(Word and element pointing entries)
▼▼▼

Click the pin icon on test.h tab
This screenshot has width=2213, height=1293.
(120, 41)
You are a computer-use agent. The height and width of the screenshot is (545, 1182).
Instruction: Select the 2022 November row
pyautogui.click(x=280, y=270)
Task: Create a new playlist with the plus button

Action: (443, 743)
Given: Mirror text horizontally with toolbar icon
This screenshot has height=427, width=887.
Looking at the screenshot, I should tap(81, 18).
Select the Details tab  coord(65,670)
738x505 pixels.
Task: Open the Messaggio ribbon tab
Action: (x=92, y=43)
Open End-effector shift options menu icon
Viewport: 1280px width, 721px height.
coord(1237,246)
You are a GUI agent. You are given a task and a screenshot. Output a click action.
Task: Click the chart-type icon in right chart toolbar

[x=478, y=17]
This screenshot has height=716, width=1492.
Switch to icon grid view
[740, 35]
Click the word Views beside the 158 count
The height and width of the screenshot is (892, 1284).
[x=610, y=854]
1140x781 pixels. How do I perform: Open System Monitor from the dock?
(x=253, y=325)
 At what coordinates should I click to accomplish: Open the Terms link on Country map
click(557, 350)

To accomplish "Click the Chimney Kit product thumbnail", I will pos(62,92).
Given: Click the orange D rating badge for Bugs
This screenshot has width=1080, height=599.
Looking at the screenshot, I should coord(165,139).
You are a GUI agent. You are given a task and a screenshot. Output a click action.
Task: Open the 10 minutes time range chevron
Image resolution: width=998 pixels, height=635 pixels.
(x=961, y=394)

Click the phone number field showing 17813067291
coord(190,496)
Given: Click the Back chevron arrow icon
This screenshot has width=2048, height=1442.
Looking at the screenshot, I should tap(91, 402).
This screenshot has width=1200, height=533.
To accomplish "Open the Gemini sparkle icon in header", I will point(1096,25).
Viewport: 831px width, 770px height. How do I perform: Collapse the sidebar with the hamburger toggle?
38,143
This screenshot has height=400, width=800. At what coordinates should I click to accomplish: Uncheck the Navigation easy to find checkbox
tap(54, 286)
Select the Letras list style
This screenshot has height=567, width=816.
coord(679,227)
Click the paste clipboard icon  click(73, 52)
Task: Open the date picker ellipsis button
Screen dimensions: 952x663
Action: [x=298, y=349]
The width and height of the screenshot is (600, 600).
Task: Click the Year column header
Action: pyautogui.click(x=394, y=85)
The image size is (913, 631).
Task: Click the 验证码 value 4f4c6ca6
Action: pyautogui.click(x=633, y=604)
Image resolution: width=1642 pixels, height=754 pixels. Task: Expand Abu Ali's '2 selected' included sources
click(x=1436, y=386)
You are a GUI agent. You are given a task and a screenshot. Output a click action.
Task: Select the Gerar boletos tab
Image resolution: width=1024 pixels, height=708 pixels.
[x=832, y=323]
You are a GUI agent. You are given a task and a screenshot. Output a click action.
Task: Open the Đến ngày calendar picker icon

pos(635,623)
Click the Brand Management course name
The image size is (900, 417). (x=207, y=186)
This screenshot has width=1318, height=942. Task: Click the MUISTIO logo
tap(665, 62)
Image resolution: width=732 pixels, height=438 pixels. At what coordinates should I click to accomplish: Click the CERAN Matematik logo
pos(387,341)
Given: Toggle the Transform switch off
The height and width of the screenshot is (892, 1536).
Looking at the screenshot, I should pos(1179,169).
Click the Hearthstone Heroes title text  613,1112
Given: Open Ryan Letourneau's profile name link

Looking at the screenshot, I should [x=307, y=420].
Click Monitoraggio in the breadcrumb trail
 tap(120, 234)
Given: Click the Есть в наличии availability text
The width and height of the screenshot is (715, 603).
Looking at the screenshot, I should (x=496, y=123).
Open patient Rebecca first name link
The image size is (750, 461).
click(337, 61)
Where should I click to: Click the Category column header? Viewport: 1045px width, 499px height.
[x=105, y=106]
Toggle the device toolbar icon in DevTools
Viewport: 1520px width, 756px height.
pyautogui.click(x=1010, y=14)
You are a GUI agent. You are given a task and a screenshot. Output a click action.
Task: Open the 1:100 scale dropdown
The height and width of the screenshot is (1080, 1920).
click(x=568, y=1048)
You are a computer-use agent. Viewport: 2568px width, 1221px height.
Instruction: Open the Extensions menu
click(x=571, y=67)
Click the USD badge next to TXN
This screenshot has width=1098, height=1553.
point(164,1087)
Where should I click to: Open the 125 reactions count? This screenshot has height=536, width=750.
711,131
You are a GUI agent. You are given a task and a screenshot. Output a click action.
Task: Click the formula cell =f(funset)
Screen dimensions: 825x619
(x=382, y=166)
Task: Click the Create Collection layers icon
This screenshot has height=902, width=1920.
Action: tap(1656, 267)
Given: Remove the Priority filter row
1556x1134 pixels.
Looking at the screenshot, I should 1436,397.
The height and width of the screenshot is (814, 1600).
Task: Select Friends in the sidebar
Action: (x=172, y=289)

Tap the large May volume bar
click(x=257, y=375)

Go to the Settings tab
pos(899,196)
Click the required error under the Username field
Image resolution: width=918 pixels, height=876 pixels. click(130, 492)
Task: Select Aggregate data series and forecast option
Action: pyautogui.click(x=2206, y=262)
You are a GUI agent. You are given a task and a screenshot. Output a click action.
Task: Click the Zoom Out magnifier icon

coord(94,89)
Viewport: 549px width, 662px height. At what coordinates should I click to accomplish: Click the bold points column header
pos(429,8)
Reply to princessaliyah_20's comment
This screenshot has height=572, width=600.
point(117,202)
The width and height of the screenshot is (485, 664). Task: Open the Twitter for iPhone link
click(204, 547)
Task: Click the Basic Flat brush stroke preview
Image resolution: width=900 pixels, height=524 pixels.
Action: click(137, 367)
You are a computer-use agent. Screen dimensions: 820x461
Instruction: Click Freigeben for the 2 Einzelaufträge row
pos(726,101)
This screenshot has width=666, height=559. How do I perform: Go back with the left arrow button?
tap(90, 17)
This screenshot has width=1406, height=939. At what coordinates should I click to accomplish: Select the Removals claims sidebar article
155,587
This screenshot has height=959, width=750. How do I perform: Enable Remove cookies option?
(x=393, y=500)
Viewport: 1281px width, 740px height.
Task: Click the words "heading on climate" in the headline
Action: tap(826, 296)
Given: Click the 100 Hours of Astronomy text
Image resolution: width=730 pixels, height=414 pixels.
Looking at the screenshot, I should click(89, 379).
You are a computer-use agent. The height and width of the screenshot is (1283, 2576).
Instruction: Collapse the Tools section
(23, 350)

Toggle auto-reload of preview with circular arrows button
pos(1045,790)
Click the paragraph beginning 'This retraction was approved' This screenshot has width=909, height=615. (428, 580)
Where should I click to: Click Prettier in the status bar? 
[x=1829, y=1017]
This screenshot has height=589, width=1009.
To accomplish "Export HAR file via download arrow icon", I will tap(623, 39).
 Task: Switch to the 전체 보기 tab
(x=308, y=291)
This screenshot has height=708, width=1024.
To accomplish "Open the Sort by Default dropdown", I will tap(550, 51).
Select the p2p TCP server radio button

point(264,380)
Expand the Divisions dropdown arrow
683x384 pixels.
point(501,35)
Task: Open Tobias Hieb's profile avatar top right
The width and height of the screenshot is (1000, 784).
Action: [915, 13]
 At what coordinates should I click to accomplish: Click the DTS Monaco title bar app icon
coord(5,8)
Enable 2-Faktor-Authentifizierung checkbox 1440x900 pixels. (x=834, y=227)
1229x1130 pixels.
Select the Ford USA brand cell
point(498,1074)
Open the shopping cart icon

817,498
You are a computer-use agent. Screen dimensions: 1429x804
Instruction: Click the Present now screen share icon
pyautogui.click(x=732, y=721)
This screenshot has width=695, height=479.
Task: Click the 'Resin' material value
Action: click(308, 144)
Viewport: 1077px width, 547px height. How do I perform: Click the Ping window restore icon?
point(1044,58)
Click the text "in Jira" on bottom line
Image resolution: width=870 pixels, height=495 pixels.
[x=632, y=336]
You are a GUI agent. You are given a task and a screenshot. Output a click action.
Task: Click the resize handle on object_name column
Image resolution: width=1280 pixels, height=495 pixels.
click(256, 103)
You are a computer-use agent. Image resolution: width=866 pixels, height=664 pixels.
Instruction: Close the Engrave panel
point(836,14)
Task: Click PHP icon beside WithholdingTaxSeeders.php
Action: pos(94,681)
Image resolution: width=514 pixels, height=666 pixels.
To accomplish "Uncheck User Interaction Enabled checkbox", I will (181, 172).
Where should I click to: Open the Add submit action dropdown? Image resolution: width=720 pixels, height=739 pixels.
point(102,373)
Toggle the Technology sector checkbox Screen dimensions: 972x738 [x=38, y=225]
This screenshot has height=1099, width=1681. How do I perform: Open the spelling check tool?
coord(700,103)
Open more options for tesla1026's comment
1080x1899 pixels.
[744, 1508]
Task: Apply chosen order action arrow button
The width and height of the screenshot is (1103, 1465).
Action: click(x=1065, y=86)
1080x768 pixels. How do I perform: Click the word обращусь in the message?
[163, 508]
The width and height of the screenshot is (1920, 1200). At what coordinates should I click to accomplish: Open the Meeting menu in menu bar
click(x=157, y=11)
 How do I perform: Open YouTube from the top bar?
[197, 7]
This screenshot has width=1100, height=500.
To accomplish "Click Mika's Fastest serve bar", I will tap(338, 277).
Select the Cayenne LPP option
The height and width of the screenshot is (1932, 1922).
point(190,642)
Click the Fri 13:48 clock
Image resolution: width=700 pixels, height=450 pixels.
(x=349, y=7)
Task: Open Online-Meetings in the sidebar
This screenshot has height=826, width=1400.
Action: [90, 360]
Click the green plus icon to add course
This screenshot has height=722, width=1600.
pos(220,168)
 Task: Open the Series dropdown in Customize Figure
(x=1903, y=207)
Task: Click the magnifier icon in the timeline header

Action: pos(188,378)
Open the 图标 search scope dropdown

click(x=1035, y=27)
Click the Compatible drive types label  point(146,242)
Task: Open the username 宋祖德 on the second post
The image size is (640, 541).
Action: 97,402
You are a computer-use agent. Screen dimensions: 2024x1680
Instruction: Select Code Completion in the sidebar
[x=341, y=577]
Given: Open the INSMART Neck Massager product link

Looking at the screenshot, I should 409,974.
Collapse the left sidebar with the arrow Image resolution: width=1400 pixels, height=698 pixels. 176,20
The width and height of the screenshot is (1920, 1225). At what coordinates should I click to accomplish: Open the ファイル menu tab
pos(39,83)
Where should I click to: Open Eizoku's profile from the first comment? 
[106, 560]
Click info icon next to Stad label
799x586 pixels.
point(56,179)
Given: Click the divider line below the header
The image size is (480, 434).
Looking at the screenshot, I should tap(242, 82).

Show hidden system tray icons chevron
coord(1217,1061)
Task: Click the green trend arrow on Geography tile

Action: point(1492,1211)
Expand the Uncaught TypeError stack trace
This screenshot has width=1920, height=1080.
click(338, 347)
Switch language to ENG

▲▲▲

SET TASK:
Output the rows as a JSON list of strings, one string per line and blank lines omitted, beginning at the line that contains "Task: Open the date picker ellipsis button" and stopping after the line that contains "tap(665, 62)".

THE OUTPUT:
[
  "Task: Open the date picker ellipsis button",
  "Screen dimensions: 952x663",
  "Action: [x=298, y=349]",
  "The width and height of the screenshot is (600, 600).",
  "Task: Click the Year column header",
  "Action: pyautogui.click(x=394, y=85)",
  "The image size is (913, 631).",
  "Task: Click the 验证码 value 4f4c6ca6",
  "Action: pyautogui.click(x=633, y=604)",
  "Image resolution: width=1642 pixels, height=754 pixels. Task: Expand Abu Ali's '2 selected' included sources",
  "click(x=1436, y=386)",
  "You are a GUI agent. You are given a task and a screenshot. Output a click action.",
  "Task: Select the Gerar boletos tab",
  "Image resolution: width=1024 pixels, height=708 pixels.",
  "[x=832, y=323]",
  "You are a GUI agent. You are given a task and a screenshot. Output a click action.",
  "Task: Open the Đến ngày calendar picker icon",
  "pos(635,623)",
  "Click the Brand Management course name",
  "The image size is (900, 417). (x=207, y=186)",
  "This screenshot has width=1318, height=942. Task: Click the MUISTIO logo",
  "tap(665, 62)"
]